Ozma - Hyperlapse

07/02/2020

Par Jean-Philippe Haas

Label: Cristal Records

Site: http://www.ozma.fr/

Quatre ans ont passé déjà depuis le dernier album studio d’Ozma, un Welcome Home qui marquait le gravissement d’une marche supplémentaire pour le groupe. Le quintette n’a guère enfilé de perles depuis puisqu’il a continué à pratiquer quelques-unes de ses marottes, à savoir le ciné-concert (« Le monde perdu » en 2017) et le photo-concert (« Crossroads » en 2019), tout en jouant un peu partout à travers le globe. Et « partout » n’est pas ici un mot dévoyé : rares sont en effet les artistes à pouvoir présenter un passeport contenant à la fois des tampons européens, asiatiques et africains ! Ce sont justement ces périples qui ont inspiré au batteur Stéphane Scharlé la composition des titres d’Hyperlapse, dix morceaux pour dix villes traversées et autant d’escales sonores différentes.

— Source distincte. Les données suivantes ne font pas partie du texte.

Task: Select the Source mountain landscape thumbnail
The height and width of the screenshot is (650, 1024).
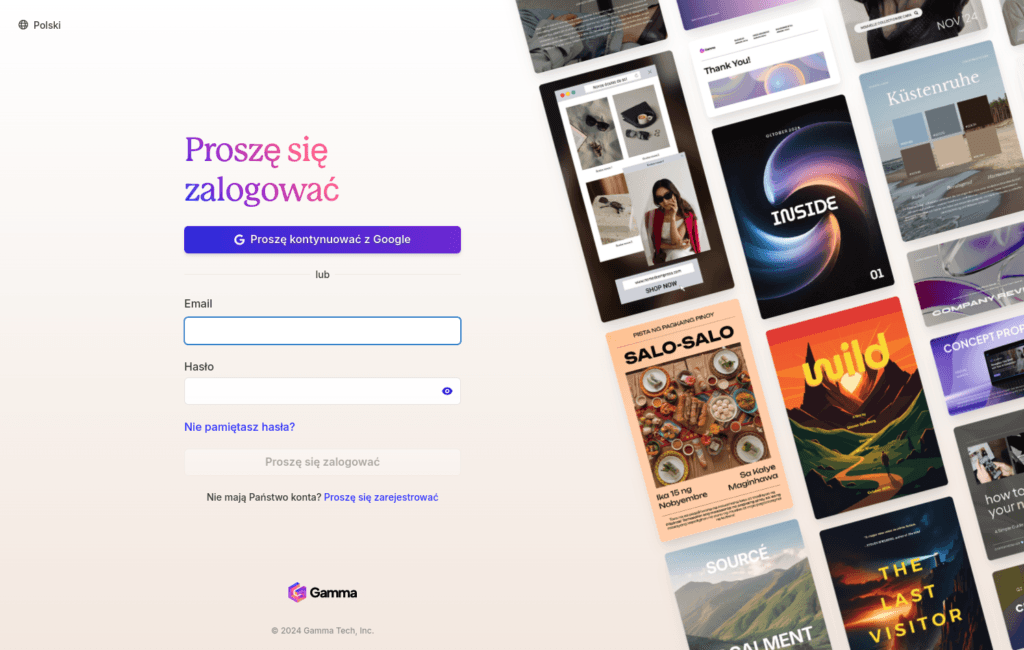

Le voyage débute à Pékin avec « Dust City », une mégalopole qui s’éveille sur des notes froides, électroniques, traversé par les plaintes du saxophone de Julien Soro et du trombone de Guillaume Nuss, puis s’anime, se réchauffe, se met à grouiller de vie jusqu’au déchaînement final. C’est une atmosphère totalement différente qui vous attend à Xi’an, autre gigantesque ville chinoise à mille kilomètres de là : « Clay Army » évoque la fameuse « armée de terre cuite » enterrée avec Qin Shi Huang , premier empereur de Chine, avec un motif répétitif imprimé par la basse d’Edouard Séro-Guillaume, sur lequel se posent les semi-improvisations parfois dissonantes et déchirées de Tam de Villiers à la guitare électrique.
Piste après piste, on se laisse embarquer dans ces compositions aux ambiances changeantes, aux contrastes très marqués, étapes d’un tour du monde aux nombreuses péripéties. Ainsi « Hyperlapse », que le groupe définit comme un « hommage à la frénésie électronique de Hambourg » est ponctué de boucles électro et de sons triturés, pendant que le « Tuk-Tuk Madness » de Mumbai, beaucoup plus enragé, donne libre cours à l’exubérance du trombone et du saxophone, sur fond de rythmique riche en explosions de cymbales. Diversité des cultures, diversité des expériences : en témoignent « Spleen Party » et ses mélodies orientales, les syncopes funk et autres entêtants rythmes dance de « One Night In Bulawayo », l’insolente lascivité de « Die Gilde » ou la mélancolie de « A Leila », écrit pour la photographe Leila Alaoui, décédée des suites de ses blessures après l’attentat perpétré par Al-Qaïda à Ouagadougou en 2016.

Ozma prend encore du galon avec cet Hyperlapse et apporte une contribution non négligeable à ce qui fait l’originalité du jazz français ces dix dernières années : audace, fougue et mélange des genres.